-- Opening Marker --
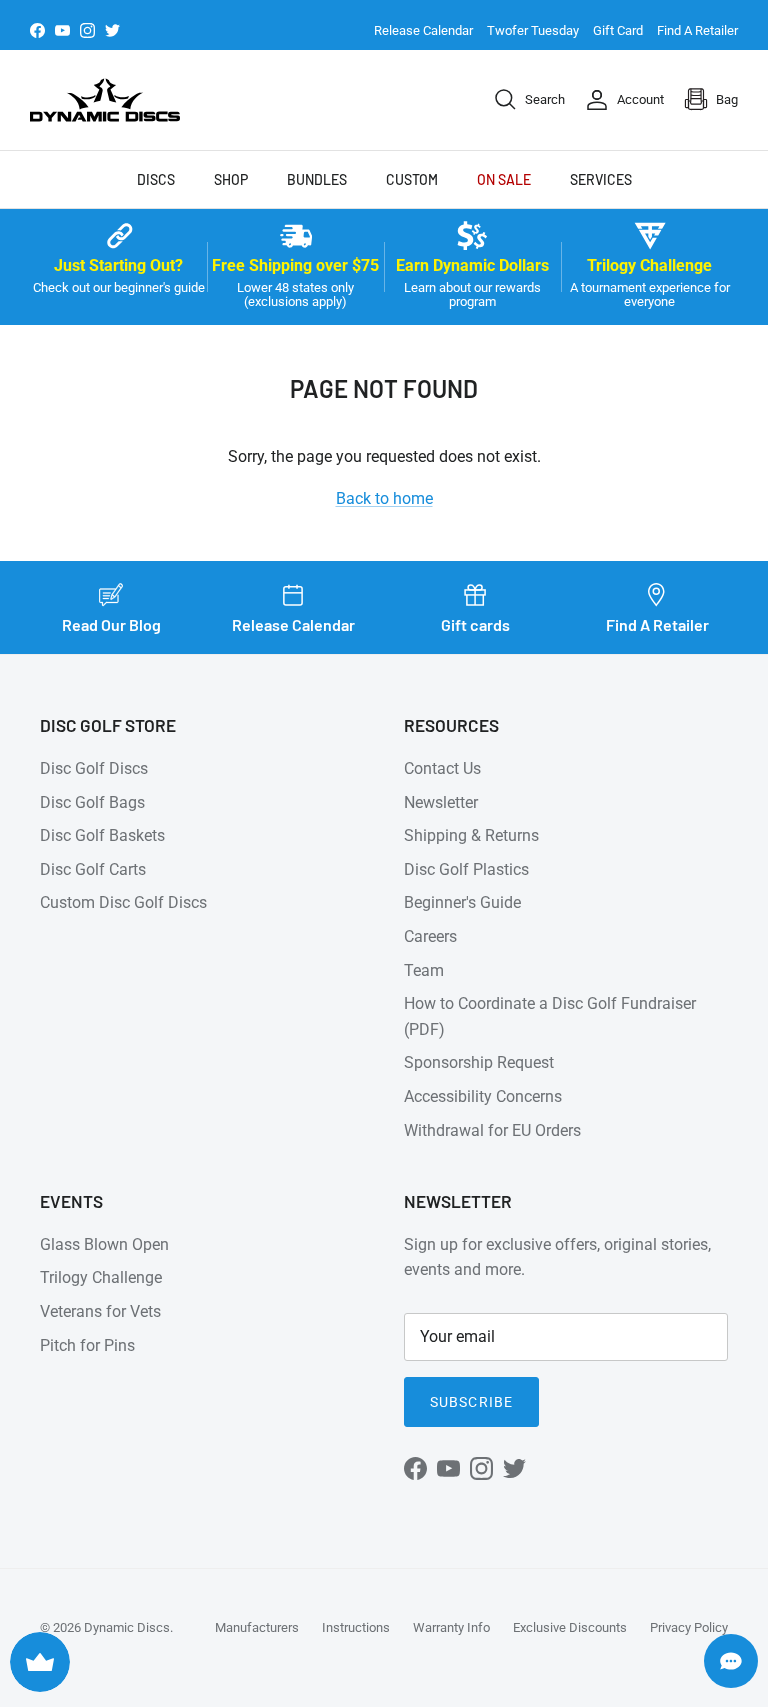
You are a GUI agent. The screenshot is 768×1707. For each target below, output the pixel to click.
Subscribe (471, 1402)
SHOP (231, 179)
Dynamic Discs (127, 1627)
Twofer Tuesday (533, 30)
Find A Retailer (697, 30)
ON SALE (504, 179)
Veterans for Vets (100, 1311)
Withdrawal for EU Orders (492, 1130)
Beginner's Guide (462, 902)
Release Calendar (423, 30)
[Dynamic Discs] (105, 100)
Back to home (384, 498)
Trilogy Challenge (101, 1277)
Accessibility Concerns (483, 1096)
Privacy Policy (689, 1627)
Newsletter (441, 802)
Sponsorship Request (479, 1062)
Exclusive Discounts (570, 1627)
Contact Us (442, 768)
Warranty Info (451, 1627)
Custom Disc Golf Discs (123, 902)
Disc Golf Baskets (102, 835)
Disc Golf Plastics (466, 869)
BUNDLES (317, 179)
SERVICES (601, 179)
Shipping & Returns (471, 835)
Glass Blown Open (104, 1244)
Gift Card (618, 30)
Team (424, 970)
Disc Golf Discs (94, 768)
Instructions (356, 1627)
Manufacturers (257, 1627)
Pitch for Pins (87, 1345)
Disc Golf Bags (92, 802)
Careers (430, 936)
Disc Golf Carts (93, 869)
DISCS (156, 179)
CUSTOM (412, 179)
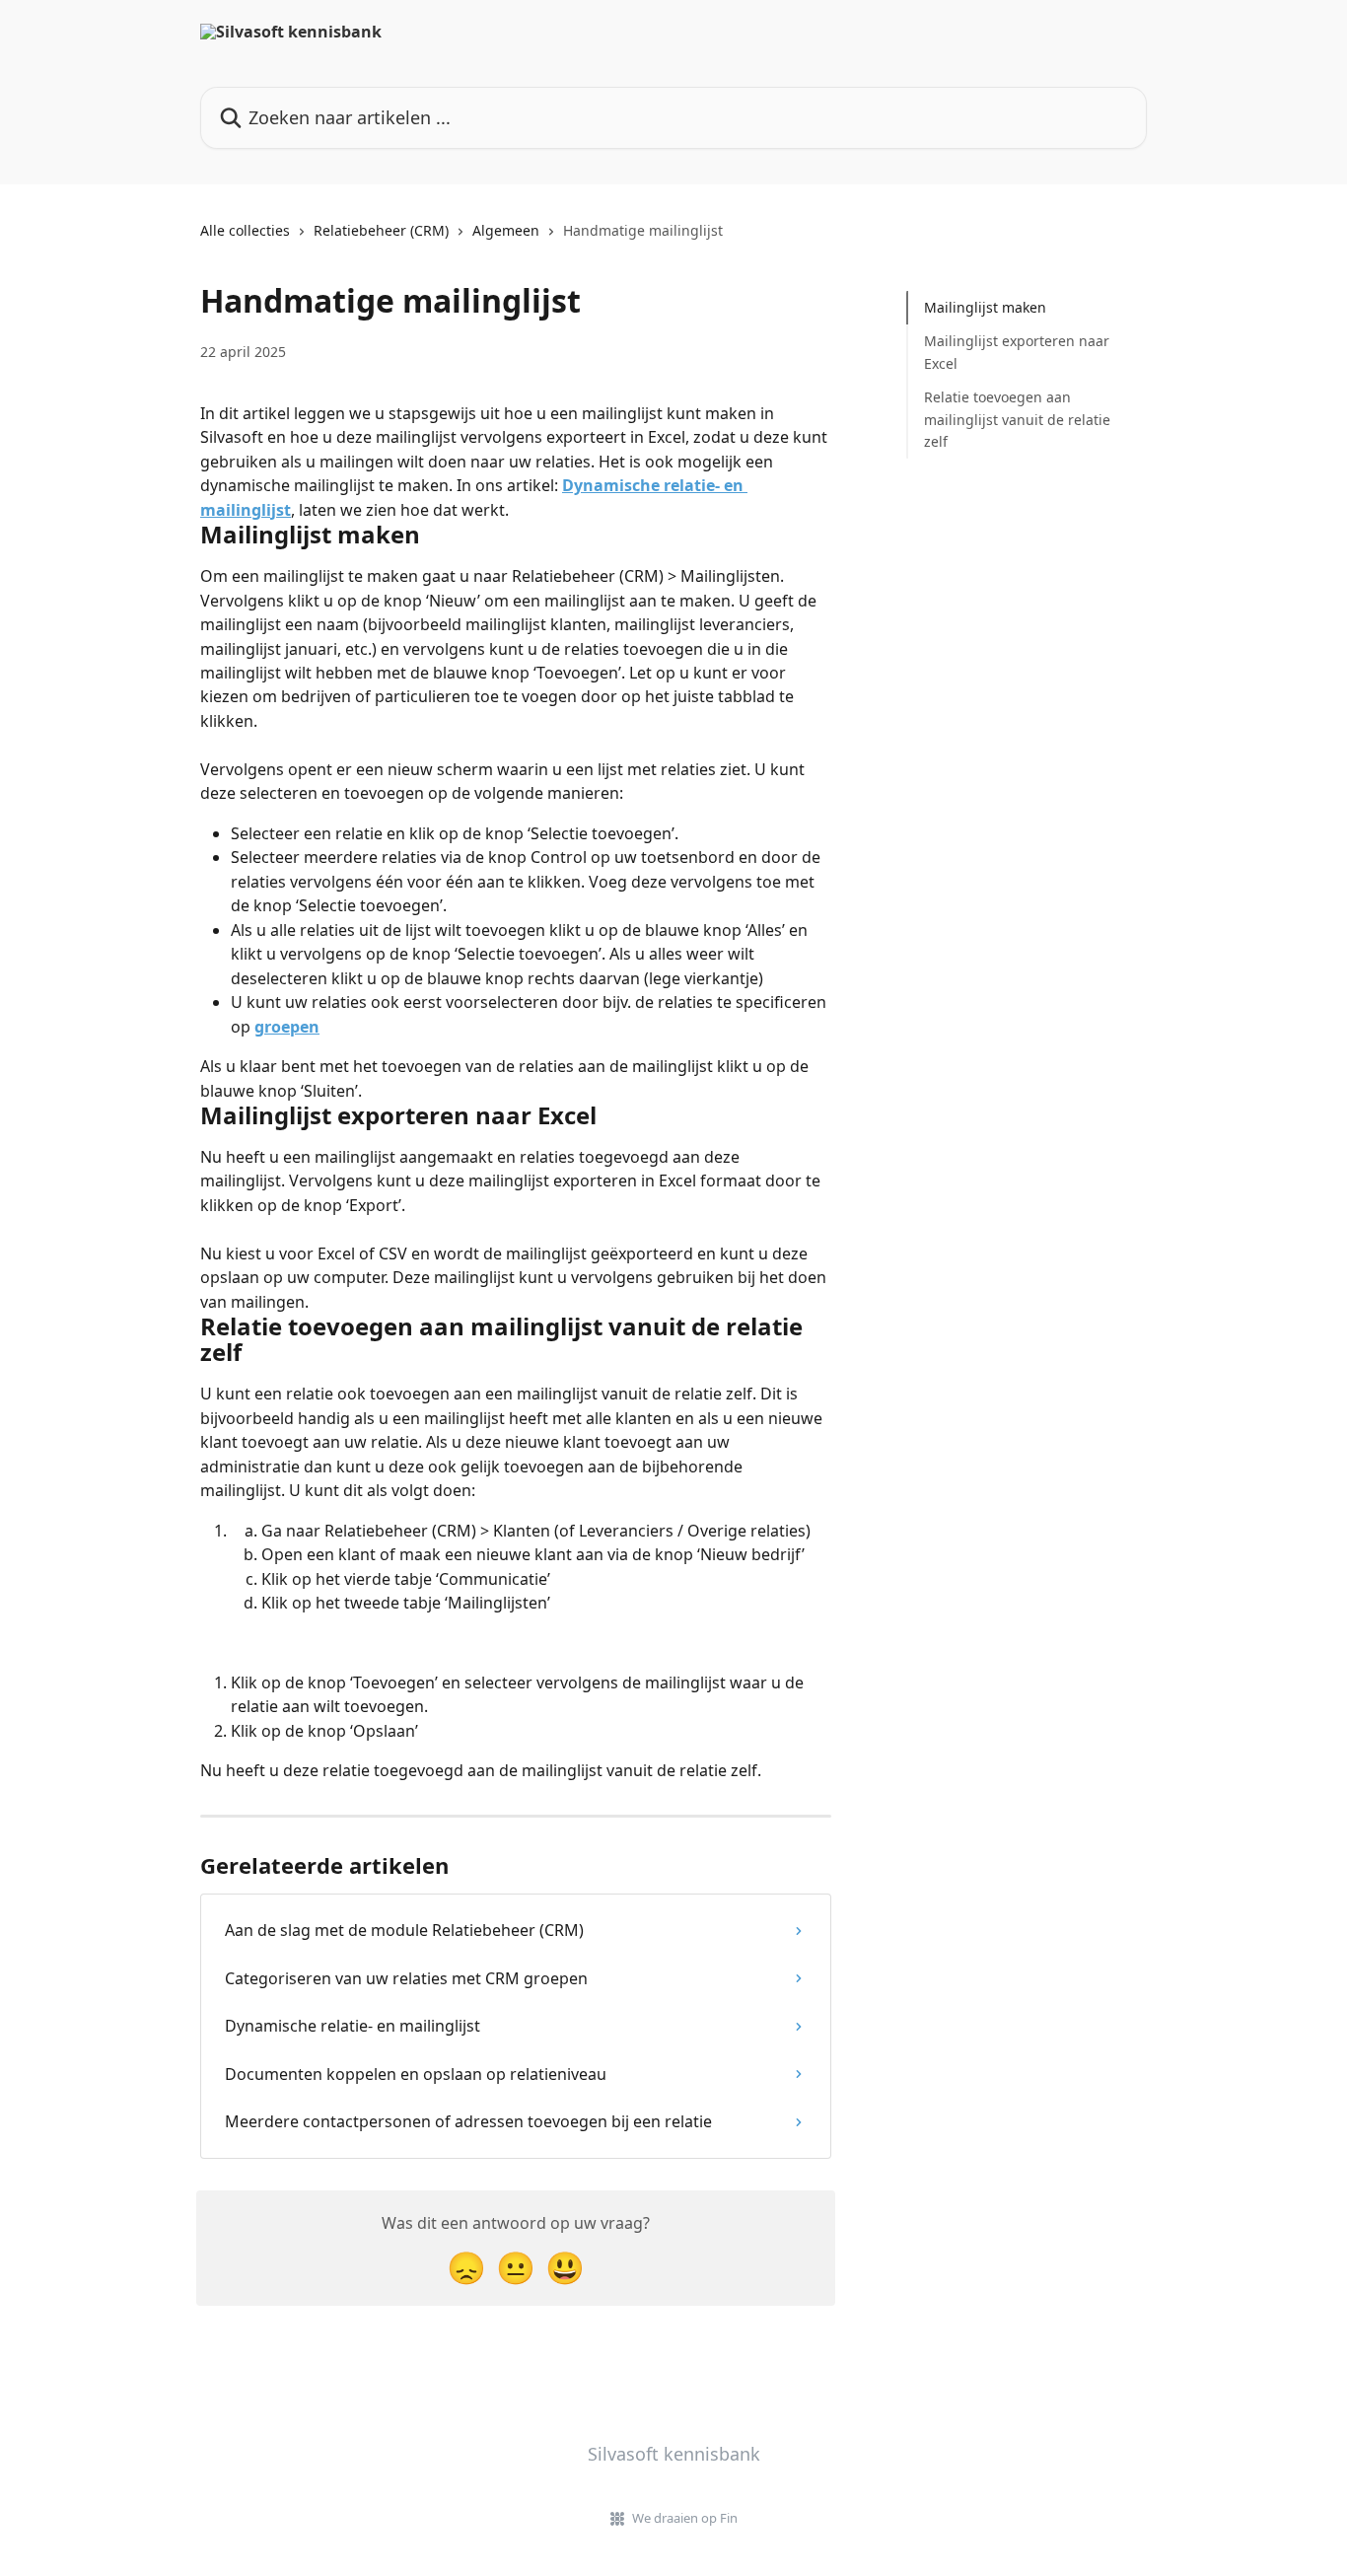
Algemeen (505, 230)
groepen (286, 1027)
-- Closing Marker --
→ **TASK STATEMENT**
Make an exact copy of the records shown above, without the pictures.

→ **PROBLEM SOLUTION**
You are a GUI agent. The screenshot is 768×1707. For each target below, output the pixel to click.
Subscribe (471, 1402)
SHOP (231, 179)
Dynamic Discs (127, 1627)
Twofer Tuesday (533, 30)
Find A Retailer (697, 30)
ON SALE (504, 179)
Veterans for Vets (100, 1311)
Withdrawal for EU Orders (492, 1130)
Beginner's Guide (462, 902)
Release Calendar (423, 30)
[Dynamic Discs] (105, 100)
Back to home (384, 498)
Trilogy Challenge (101, 1277)
Accessibility Concerns (483, 1096)
Privacy Policy (689, 1627)
Newsletter (441, 802)
Sponsorship Request (479, 1062)
Exclusive Discounts (570, 1627)
Contact Us (442, 768)
Warranty Info (451, 1627)
Custom Disc Golf Discs (123, 902)
Disc Golf Baskets (102, 835)
Disc Golf Plastics (466, 869)
BUNDLES (317, 179)
SERVICES (601, 179)
Shipping & Returns (471, 835)
Glass Blown Open (104, 1244)
Gift Card (618, 30)
Team (424, 970)
Disc Golf Discs (94, 768)
Instructions (356, 1627)
Manufacturers (257, 1627)
Pitch for Pins (87, 1345)
Disc Golf Bags (92, 802)
Careers (430, 936)
Disc Golf Carts (93, 869)
DISCS (156, 179)
CUSTOM (412, 179)
Algemeen (505, 230)
groepen (286, 1027)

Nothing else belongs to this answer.